Tagesordnungspunkt

TOP Ö 41: GRÜNE-Anfrage v. 08.10.2017
Grünphasen für Busse

BezeichnungInhalt
Sitzung:26.10.2017   STVV/035/2017 
Beschluss:zur Kenntnis genommen
Vorlage:  FB 5/267/2017 
DokumenttypBezeichnungAktionen
Dokument anzeigen: GRÜNE Anfrage Grünphasen für Busse Dateigrösse: 89 KB GRÜNE Anfrage Grünphasen für Busse 89 KB

Frage:

Welche Ergebnisse hat die Prüfung des Magistrats in Bezug auf den mehrheitlich beschlossenen Antrag der GRÜNEN-Fraktion vom Frühjahr dieses Jahres bzgl. der Reaktivierung der Grünschaltung für Busse ergeben?

 

Antwort:

Die Grünzeitbeeinflussung funktioniert so, dass die Bordfunkgeräte eine Information an die Signalanlage schicken und so die Grünzeiten verlängern bzw. frühzeitiger anfordern können. Das erfolgt jedoch nur in einem festgelegten Rahmen und bedeutet nicht, dass der Bus so lange Grün erhält bis er den Knotenpunkt passiert hat. Das Telegramm des Bordfunkgerätes wird ausgelöst, wenn der Bus an einer Infrarotbake vorbeigefahren ist, welche sich in „Reichweite“ der Ampelanlage befindet.
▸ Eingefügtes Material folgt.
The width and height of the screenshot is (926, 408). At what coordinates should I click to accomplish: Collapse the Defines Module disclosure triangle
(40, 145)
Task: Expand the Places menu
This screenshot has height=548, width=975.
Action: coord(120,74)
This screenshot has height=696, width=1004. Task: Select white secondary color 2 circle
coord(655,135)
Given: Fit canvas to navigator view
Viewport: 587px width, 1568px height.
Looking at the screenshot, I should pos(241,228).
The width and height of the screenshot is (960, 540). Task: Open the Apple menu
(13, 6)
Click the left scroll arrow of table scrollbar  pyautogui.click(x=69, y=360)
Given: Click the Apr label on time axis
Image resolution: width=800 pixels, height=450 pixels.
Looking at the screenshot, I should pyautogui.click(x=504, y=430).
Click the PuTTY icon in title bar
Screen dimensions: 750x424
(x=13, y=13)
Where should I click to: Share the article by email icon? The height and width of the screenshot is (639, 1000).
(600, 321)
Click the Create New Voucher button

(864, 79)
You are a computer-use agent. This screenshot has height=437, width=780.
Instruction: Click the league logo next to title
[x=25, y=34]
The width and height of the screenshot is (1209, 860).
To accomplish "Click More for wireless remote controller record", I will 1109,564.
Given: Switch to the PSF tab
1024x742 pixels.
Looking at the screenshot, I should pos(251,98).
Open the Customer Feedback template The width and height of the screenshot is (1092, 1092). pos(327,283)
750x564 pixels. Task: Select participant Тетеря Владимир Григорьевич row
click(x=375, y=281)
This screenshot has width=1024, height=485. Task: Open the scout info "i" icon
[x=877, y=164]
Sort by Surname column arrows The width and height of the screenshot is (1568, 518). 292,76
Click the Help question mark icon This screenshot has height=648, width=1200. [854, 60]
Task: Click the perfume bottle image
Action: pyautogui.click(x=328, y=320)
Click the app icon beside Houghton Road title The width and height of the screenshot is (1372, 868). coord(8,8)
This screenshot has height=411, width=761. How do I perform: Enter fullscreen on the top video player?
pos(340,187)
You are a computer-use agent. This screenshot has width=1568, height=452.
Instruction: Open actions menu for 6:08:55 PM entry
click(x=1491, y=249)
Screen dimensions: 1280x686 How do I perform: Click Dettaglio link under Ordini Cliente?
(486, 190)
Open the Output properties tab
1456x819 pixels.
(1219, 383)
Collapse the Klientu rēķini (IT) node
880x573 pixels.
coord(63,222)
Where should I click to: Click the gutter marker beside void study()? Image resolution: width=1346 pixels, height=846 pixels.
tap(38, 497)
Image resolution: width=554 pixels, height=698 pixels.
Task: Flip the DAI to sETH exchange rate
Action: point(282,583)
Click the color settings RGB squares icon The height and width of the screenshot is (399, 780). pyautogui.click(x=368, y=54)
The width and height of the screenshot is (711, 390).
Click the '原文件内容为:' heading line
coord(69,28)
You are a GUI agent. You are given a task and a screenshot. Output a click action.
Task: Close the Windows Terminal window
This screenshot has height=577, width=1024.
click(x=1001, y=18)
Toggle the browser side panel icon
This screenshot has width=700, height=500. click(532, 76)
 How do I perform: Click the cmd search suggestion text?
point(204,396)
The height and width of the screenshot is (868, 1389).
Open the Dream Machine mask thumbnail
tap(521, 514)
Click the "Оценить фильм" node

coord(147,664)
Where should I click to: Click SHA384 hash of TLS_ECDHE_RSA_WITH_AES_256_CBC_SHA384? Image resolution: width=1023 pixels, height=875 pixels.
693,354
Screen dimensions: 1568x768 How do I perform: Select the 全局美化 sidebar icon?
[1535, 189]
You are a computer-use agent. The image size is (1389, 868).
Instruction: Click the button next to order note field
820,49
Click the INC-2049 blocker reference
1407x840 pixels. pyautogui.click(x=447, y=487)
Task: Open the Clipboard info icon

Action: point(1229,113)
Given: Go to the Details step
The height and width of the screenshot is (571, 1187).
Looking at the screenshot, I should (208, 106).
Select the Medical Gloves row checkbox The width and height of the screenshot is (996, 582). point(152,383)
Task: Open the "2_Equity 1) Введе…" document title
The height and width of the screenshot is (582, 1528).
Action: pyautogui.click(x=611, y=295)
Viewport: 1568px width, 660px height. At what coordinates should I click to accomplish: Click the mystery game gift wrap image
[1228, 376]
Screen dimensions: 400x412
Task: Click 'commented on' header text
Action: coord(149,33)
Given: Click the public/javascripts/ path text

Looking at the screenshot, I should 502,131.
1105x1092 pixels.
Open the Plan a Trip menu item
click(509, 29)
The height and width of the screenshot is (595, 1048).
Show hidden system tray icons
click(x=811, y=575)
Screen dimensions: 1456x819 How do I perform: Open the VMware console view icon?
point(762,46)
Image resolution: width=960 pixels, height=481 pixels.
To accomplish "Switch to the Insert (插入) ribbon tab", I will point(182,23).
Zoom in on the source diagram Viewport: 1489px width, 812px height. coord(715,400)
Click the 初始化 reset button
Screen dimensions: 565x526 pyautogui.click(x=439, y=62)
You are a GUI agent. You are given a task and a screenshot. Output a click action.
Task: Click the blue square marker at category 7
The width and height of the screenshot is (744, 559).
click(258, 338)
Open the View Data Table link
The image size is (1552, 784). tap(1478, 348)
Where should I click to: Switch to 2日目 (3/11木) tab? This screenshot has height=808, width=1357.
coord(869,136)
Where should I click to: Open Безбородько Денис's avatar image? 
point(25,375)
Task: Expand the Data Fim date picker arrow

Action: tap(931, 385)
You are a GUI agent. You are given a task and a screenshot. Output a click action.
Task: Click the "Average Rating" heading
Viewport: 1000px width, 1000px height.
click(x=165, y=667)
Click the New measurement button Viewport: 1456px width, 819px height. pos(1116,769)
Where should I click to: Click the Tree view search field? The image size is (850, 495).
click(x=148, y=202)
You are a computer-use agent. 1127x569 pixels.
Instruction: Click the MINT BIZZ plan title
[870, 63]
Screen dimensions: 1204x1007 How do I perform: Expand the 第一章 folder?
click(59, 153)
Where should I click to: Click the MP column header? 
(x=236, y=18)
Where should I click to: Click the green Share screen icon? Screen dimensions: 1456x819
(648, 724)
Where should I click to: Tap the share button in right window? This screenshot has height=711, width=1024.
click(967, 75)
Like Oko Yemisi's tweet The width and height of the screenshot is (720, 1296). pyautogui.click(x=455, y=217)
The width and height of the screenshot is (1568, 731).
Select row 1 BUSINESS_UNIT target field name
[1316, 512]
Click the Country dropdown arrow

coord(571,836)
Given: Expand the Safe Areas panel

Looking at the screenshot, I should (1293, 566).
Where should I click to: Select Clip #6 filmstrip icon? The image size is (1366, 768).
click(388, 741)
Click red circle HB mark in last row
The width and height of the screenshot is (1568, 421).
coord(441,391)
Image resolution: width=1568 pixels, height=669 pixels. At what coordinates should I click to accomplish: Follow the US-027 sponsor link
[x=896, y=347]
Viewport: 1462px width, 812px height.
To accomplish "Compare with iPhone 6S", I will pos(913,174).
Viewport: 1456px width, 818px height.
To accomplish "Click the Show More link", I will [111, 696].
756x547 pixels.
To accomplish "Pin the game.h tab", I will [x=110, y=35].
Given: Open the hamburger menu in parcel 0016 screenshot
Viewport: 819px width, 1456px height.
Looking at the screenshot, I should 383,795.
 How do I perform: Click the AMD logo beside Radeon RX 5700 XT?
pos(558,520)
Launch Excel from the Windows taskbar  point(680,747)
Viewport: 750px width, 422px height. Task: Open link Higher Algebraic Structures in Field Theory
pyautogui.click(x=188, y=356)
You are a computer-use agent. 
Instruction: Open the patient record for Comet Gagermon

In den Hauptrichtungen der L3205 und B3 erfolgt die Grünzeitenbeeinflussung für alle Fahrzeuge ohnehin durch Induktionsschleifen, der Bus kann lediglich  über das Bake/Funksystem diese Beeinflussung etwas früher auslösen.

 

Die damalige Konzeption wurde vor dem Hintergrund zahlreicher Verkehrsstaus in der Homburger Straße und der B 3 entwickelt.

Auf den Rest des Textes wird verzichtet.